● **TEXTABSCHNITT**
Tag 20 (14.8.) Über die Kaiserbalje bis Großensiel

Blick aus dem Klofenster auf die Kaiserbalje bei Niedrigwasser. Wir liegen trocken und warten auf die Flut.

Eben noch haben wir geschmaust: Pellkartoffeln und Matjes! Ein Festessen an Bord. (Nachbarin Ursel weiß, wie viele Stunden am Herd mich das wieder gekostet hat…) Klaus wäscht jetzt ab und ich tippe diese Zeilen. Jetzt ist es genau NW und vor zwei bis zweieinhalb Stunden wird es eh nicht weitergehen. Die Natur sagt, wann es für uns weitergeht. Ein gutes Gefühl. Man muss sich fügen, oder es geht nichts.

Datensätze zu Bedienelementen:
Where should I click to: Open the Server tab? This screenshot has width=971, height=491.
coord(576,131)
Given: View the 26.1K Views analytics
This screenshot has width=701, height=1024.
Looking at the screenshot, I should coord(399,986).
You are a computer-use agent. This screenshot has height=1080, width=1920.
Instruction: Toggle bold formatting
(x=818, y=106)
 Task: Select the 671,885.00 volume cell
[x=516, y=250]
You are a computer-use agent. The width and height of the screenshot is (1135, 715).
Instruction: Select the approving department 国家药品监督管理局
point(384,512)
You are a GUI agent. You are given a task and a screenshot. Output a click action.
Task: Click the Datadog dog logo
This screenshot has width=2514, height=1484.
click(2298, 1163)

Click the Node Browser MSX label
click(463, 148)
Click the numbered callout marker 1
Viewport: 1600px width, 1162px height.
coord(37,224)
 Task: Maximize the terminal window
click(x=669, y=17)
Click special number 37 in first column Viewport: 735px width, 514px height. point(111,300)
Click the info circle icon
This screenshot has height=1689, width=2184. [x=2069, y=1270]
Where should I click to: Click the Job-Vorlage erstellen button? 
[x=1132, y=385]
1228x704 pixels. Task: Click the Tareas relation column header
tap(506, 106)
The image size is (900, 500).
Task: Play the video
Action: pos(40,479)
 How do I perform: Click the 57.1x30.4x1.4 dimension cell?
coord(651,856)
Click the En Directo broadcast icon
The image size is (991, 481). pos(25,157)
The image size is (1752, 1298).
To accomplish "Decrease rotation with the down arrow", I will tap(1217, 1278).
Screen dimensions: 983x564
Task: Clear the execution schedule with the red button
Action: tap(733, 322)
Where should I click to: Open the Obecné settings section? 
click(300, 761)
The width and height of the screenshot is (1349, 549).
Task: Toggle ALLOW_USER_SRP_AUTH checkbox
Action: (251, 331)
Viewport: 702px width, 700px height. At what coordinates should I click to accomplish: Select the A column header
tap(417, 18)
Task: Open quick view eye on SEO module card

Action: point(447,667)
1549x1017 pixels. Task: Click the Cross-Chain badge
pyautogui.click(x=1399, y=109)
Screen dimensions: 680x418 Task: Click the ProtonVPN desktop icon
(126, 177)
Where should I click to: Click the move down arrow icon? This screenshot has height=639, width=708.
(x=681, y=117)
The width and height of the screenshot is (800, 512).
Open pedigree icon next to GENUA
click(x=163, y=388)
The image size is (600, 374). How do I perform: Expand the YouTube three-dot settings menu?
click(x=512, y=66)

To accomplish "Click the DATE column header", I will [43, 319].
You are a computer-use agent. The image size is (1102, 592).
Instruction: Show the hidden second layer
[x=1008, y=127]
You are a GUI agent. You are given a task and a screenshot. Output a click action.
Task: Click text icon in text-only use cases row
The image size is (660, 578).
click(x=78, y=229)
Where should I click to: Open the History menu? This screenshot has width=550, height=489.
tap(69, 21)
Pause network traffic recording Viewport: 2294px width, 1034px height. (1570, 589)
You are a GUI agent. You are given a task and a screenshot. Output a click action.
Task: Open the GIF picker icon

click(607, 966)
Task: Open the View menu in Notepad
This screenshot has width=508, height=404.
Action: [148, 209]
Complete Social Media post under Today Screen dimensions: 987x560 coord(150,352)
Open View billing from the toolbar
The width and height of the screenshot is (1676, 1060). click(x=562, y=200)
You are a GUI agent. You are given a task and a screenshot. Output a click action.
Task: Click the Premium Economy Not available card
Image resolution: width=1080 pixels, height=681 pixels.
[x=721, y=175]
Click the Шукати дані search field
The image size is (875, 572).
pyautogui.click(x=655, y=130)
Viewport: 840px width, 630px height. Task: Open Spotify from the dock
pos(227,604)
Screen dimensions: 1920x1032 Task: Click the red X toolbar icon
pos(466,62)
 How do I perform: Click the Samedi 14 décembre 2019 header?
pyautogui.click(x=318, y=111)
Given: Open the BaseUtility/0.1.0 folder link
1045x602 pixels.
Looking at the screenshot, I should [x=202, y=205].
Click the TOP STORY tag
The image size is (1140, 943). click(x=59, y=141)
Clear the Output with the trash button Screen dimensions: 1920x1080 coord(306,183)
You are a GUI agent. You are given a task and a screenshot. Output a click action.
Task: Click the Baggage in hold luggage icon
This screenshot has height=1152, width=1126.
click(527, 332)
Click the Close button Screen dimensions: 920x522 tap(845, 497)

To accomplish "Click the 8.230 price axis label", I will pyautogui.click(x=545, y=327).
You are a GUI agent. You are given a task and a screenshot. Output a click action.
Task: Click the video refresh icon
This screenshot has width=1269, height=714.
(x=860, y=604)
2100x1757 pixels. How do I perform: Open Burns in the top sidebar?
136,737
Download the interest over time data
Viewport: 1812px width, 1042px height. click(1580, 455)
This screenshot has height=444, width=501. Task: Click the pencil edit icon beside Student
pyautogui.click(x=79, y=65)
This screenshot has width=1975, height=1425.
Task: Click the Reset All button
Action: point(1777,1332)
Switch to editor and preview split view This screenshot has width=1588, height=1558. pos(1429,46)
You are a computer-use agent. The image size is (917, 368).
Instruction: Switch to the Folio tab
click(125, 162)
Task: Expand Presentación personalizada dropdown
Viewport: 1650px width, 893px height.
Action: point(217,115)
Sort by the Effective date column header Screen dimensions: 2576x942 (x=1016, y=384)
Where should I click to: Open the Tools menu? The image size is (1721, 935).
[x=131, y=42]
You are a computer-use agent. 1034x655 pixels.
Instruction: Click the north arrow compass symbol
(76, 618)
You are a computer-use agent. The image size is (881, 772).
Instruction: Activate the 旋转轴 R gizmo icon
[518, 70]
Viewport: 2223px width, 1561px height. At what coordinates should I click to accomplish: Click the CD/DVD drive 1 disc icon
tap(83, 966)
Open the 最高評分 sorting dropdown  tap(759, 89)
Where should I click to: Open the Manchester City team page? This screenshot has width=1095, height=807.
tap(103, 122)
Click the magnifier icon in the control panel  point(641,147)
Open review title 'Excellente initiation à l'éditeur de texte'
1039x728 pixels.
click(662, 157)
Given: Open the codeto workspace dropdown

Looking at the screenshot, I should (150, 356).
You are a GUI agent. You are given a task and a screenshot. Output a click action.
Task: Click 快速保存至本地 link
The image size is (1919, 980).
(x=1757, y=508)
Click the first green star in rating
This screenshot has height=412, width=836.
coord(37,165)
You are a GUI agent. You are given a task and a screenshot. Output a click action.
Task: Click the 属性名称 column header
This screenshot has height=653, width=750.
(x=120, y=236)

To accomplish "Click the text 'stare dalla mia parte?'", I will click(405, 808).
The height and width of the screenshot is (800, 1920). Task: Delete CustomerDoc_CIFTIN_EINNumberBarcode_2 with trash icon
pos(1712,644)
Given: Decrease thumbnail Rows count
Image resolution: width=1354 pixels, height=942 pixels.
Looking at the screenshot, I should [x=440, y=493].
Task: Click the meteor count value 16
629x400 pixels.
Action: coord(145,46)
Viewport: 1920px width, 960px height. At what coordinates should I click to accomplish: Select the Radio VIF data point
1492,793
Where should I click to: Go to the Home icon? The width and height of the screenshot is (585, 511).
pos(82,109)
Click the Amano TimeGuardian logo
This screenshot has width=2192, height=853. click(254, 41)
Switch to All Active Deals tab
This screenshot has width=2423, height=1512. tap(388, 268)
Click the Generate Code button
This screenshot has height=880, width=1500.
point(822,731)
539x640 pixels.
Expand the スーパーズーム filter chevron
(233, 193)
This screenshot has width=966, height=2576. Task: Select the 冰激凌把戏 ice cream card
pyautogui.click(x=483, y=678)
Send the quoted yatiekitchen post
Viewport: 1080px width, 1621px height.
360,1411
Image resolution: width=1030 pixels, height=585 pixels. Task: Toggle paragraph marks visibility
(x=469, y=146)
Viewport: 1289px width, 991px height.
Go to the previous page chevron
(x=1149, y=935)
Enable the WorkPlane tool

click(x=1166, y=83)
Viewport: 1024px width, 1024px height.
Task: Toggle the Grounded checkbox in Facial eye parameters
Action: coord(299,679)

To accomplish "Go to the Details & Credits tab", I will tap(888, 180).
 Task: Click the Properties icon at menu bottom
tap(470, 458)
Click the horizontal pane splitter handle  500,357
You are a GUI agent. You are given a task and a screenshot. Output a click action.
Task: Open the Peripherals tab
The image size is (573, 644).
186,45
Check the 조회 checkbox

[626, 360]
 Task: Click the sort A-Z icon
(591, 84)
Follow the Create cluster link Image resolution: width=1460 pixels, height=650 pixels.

● **SCHRIFTLICHE AUFGABEN**
(1) Prüfe, ob die Aussagen (a) bis (c) mit dem Tagebucheintrag zur Kaiserbalje übereinstimmen. Antworte jeweils mit Ja oder Nein und zitiere die entscheidenden Worte aus dem Eintrag wörtlich: (a) An Bord gab es Pellkartoffeln und Matjes. (b) Das Boot schwimmt gerade bei Hochwasser. (c) Klaus tippt die Zeilen.
(2) Führe den Tagebucheintrag zur Kaiserbalje im Anschluss an seinen letzten Satz weiter.
Die Datensätze spielen hierfür keine Rolle.

● **LÖSUNGEN**
(1)
(a) Ja: „Pellkartoffeln und Matjes!“
(b) Nein: „Wir liegen trocken und warten auf die Flut.“
(c) Nein: „Klaus wäscht jetzt ab und ich tippe diese Zeilen.“

(2)
Doch erst einmal kurz zurückgeblickt, erst einmal auf den gestrigen Tag:

Ronald und ich haben bei Hochwasser im Dangaster Hafen erst einmal die Körpertemperatur heftig durch Schwimmen gesenkt. Das hilft bei solcher Hitze kolossal. Leider hatten meine Schuhe (wegen der unsympathischen Sprossen der Badeleiter trug ich sie) Lufteinschlüsse und ließen meine Beine immer wieder auftreiben. Gut beim Rückenschwimmen, schlecht beim Brustschwimmen. Danach mussten Ronald und Regine ein Zwangsabschiedsessen für Regine bei uns an Bord einnehmen (ich hatte zu viele Würste gekauft und wir bekamen wegen Bordhundmangels die Sache nicht alleine in den Griff):

Und dann folgte ein langes Gewitter mit Regen, der bis in die Nacht hinein schüttete. Wir saßen gemütlich in der Kajüte und versuchten uns den Resten verschiedener Biersorten. Wer nicht schnell genug zugriff, musste „Perlenbacher“ aus der Plastikflasche trinken. Die Blitze waren weit genug weg, dass sie uns nicht weiter mental beschwerten. Außerdem saßen wir in der „Drallen Deern“ ja in einem Faraday’schen Käfig wie im Auto, weil das Boot ja auch Stahl ist, der bekanntlich prima leitet.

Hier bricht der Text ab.